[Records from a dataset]
━━━━━━━━━━━━━━━━━━━━

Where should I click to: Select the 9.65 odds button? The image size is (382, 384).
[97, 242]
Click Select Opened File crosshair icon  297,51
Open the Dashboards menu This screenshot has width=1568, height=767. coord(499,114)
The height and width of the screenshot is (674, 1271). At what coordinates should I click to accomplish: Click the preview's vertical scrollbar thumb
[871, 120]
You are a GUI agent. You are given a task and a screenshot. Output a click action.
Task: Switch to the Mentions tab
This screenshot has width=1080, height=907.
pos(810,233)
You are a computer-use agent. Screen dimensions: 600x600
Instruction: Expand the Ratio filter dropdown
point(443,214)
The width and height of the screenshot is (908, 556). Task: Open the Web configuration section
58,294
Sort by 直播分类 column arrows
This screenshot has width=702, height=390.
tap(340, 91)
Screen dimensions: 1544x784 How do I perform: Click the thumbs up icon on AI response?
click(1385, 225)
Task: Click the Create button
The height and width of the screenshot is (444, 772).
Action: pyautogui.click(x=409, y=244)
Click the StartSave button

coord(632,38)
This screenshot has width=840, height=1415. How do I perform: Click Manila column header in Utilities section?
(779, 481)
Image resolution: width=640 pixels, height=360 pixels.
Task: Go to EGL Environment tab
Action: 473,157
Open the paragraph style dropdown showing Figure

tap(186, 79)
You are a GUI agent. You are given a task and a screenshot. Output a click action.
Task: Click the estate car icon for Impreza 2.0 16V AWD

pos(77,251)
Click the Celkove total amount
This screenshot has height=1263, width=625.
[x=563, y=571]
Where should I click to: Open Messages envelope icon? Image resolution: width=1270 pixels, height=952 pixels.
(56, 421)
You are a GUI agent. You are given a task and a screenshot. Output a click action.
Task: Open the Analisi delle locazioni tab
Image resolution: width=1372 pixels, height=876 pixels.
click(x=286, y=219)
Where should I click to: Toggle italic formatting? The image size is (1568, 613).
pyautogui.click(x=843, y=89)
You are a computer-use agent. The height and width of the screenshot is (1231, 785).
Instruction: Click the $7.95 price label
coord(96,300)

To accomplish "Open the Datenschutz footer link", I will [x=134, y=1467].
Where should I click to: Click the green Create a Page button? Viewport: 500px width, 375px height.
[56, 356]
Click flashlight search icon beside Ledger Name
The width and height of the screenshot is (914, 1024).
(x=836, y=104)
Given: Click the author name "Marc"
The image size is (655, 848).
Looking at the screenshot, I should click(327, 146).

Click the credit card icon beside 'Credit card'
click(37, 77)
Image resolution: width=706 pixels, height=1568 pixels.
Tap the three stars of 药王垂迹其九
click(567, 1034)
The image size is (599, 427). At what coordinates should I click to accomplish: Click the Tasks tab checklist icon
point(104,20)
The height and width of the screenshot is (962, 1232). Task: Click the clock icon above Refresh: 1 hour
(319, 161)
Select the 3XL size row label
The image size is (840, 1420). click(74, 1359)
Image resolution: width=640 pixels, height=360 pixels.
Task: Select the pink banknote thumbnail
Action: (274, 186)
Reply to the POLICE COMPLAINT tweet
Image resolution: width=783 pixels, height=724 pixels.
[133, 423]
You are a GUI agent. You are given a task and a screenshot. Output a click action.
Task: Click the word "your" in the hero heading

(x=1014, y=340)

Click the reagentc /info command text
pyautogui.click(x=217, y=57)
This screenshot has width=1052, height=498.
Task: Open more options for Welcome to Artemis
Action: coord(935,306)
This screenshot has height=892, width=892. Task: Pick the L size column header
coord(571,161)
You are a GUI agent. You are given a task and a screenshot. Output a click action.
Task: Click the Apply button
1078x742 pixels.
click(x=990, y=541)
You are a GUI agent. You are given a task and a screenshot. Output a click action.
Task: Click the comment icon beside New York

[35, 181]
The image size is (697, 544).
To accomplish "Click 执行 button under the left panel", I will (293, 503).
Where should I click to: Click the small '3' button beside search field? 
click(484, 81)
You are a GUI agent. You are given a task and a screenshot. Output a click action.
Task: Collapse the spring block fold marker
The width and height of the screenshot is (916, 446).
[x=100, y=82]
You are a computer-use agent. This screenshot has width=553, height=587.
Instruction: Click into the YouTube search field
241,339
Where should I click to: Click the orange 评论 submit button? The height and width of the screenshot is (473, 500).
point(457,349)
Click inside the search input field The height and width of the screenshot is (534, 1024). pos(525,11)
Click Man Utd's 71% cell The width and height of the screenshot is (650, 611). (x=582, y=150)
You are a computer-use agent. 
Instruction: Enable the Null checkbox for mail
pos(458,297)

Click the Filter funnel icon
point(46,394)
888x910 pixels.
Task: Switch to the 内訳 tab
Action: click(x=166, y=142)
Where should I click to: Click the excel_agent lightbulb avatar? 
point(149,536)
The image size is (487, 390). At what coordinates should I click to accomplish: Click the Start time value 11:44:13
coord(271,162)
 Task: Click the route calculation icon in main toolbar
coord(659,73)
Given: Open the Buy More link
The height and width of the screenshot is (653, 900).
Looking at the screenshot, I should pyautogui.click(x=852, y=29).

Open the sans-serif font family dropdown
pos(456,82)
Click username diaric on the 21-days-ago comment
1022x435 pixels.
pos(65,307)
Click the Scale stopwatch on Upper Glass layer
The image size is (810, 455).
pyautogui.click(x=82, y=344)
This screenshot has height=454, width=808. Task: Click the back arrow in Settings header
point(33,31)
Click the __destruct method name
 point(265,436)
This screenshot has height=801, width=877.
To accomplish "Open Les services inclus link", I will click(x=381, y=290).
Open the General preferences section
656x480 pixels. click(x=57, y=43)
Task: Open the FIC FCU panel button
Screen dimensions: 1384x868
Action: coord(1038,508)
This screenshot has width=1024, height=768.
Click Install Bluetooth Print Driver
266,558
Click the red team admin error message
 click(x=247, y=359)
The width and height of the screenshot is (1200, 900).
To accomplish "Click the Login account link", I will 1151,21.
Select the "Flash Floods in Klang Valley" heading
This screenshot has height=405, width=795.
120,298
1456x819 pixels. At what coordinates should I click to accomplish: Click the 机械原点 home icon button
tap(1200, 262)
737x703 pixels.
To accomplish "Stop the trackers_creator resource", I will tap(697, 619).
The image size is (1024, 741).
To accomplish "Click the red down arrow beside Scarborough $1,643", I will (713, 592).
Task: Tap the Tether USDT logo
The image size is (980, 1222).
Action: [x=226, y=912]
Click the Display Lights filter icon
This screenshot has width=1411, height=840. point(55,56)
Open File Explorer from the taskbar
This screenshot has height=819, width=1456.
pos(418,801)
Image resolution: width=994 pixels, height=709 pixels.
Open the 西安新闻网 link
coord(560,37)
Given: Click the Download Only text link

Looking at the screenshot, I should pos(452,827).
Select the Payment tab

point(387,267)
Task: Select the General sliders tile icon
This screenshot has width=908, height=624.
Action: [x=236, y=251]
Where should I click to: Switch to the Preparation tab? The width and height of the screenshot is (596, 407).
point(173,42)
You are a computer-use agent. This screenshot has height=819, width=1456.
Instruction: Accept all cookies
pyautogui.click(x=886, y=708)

━━━━━━━━━━━━━━━━━━━━

What the task requires - Each entry above is to be repeated exactly as it appears.

Output below -
Where should I click to: Select the 9.65 odds button? The image size is (382, 384).
[97, 242]
Click Select Opened File crosshair icon  297,51
Open the Dashboards menu This screenshot has width=1568, height=767. coord(499,114)
The height and width of the screenshot is (674, 1271). At what coordinates should I click to accomplish: Click the preview's vertical scrollbar thumb
[871, 120]
You are a GUI agent. You are given a task and a screenshot. Output a click action.
Task: Switch to the Mentions tab
This screenshot has width=1080, height=907.
pos(810,233)
You are a computer-use agent. Screen dimensions: 600x600
Instruction: Expand the Ratio filter dropdown
point(443,214)
The width and height of the screenshot is (908, 556). Task: Open the Web configuration section
58,294
Sort by 直播分类 column arrows
This screenshot has width=702, height=390.
tap(340, 91)
Screen dimensions: 1544x784 How do I perform: Click the thumbs up icon on AI response?
click(1385, 225)
Task: Click the Create button
The height and width of the screenshot is (444, 772).
Action: pyautogui.click(x=409, y=244)
Click the StartSave button

coord(632,38)
This screenshot has width=840, height=1415. How do I perform: Click Manila column header in Utilities section?
(779, 481)
Image resolution: width=640 pixels, height=360 pixels.
Task: Go to EGL Environment tab
Action: 473,157
Open the paragraph style dropdown showing Figure

tap(186, 79)
You are a GUI agent. You are given a task and a screenshot. Output a click action.
Task: Click the estate car icon for Impreza 2.0 16V AWD

pos(77,251)
Click the Celkove total amount
This screenshot has height=1263, width=625.
[x=563, y=571]
Where should I click to: Open Messages envelope icon? Image resolution: width=1270 pixels, height=952 pixels.
(56, 421)
You are a GUI agent. You are given a task and a screenshot. Output a click action.
Task: Open the Analisi delle locazioni tab
Image resolution: width=1372 pixels, height=876 pixels.
click(x=286, y=219)
Where should I click to: Toggle italic formatting? The image size is (1568, 613).
pyautogui.click(x=843, y=89)
You are a computer-use agent. The height and width of the screenshot is (1231, 785).
Instruction: Click the $7.95 price label
coord(96,300)

To accomplish "Open the Datenschutz footer link", I will [x=134, y=1467].
Where should I click to: Click the green Create a Page button? Viewport: 500px width, 375px height.
[56, 356]
Click flashlight search icon beside Ledger Name
The width and height of the screenshot is (914, 1024).
(x=836, y=104)
Given: Click the author name "Marc"
The image size is (655, 848).
Looking at the screenshot, I should click(327, 146).

Click the credit card icon beside 'Credit card'
click(37, 77)
Image resolution: width=706 pixels, height=1568 pixels.
Tap the three stars of 药王垂迹其九
click(567, 1034)
The image size is (599, 427). At what coordinates should I click to accomplish: Click the Tasks tab checklist icon
point(104,20)
The height and width of the screenshot is (962, 1232). Task: Click the clock icon above Refresh: 1 hour
(319, 161)
Select the 3XL size row label
The image size is (840, 1420). click(74, 1359)
Image resolution: width=640 pixels, height=360 pixels.
Task: Select the pink banknote thumbnail
Action: (274, 186)
Reply to the POLICE COMPLAINT tweet
Image resolution: width=783 pixels, height=724 pixels.
[133, 423]
You are a GUI agent. You are given a task and a screenshot. Output a click action.
Task: Click the word "your" in the hero heading

(x=1014, y=340)

Click the reagentc /info command text
pyautogui.click(x=217, y=57)
This screenshot has width=1052, height=498.
Task: Open more options for Welcome to Artemis
Action: coord(935,306)
This screenshot has height=892, width=892. Task: Pick the L size column header
coord(571,161)
You are a GUI agent. You are given a task and a screenshot. Output a click action.
Task: Click the Apply button
1078x742 pixels.
click(x=990, y=541)
You are a GUI agent. You are given a task and a screenshot. Output a click action.
Task: Click the comment icon beside New York

[35, 181]
The image size is (697, 544).
To accomplish "Click 执行 button under the left panel", I will (293, 503).
Where should I click to: Click the small '3' button beside search field? 
click(484, 81)
You are a GUI agent. You are given a task and a screenshot. Output a click action.
Task: Collapse the spring block fold marker
The width and height of the screenshot is (916, 446).
[x=100, y=82]
You are a computer-use agent. This screenshot has width=553, height=587.
Instruction: Click into the YouTube search field
241,339
Where should I click to: Click the orange 评论 submit button? The height and width of the screenshot is (473, 500).
point(457,349)
Click inside the search input field The height and width of the screenshot is (534, 1024). pos(525,11)
Click Man Utd's 71% cell The width and height of the screenshot is (650, 611). (x=582, y=150)
You are a computer-use agent. 
Instruction: Enable the Null checkbox for mail
pos(458,297)

Click the Filter funnel icon
point(46,394)
888x910 pixels.
Task: Switch to the 内訳 tab
Action: click(x=166, y=142)
Where should I click to: Click the excel_agent lightbulb avatar? 
point(149,536)
The image size is (487, 390). At what coordinates should I click to accomplish: Click the Start time value 11:44:13
coord(271,162)
 Task: Click the route calculation icon in main toolbar
coord(659,73)
Given: Open the Buy More link
The height and width of the screenshot is (653, 900).
Looking at the screenshot, I should pyautogui.click(x=852, y=29).

Open the sans-serif font family dropdown
pos(456,82)
Click username diaric on the 21-days-ago comment
1022x435 pixels.
pos(65,307)
Click the Scale stopwatch on Upper Glass layer
The image size is (810, 455).
pyautogui.click(x=82, y=344)
This screenshot has height=454, width=808. Task: Click the back arrow in Settings header
point(33,31)
Click the __destruct method name
 point(265,436)
This screenshot has height=801, width=877.
To accomplish "Open Les services inclus link", I will click(x=381, y=290).
Open the General preferences section
656x480 pixels. click(x=57, y=43)
Task: Open the FIC FCU panel button
Screen dimensions: 1384x868
Action: coord(1038,508)
This screenshot has width=1024, height=768.
Click Install Bluetooth Print Driver
266,558
Click the red team admin error message
 click(x=247, y=359)
The width and height of the screenshot is (1200, 900).
To accomplish "Click the Login account link", I will 1151,21.
Select the "Flash Floods in Klang Valley" heading
This screenshot has height=405, width=795.
120,298
1456x819 pixels. At what coordinates should I click to accomplish: Click the 机械原点 home icon button
tap(1200, 262)
737x703 pixels.
To accomplish "Stop the trackers_creator resource", I will tap(697, 619).
The image size is (1024, 741).
To accomplish "Click the red down arrow beside Scarborough $1,643", I will (713, 592).
Task: Tap the Tether USDT logo
The image size is (980, 1222).
Action: [x=226, y=912]
Click the Display Lights filter icon
This screenshot has width=1411, height=840. point(55,56)
Open File Explorer from the taskbar
This screenshot has height=819, width=1456.
pos(418,801)
Image resolution: width=994 pixels, height=709 pixels.
Open the 西安新闻网 link
coord(560,37)
Given: Click the Download Only text link

Looking at the screenshot, I should pos(452,827).
Select the Payment tab

point(387,267)
Task: Select the General sliders tile icon
This screenshot has width=908, height=624.
Action: [x=236, y=251]
Where should I click to: Switch to the Preparation tab? The width and height of the screenshot is (596, 407).
point(173,42)
You are a computer-use agent. This screenshot has height=819, width=1456.
Instruction: Accept all cookies
pyautogui.click(x=886, y=708)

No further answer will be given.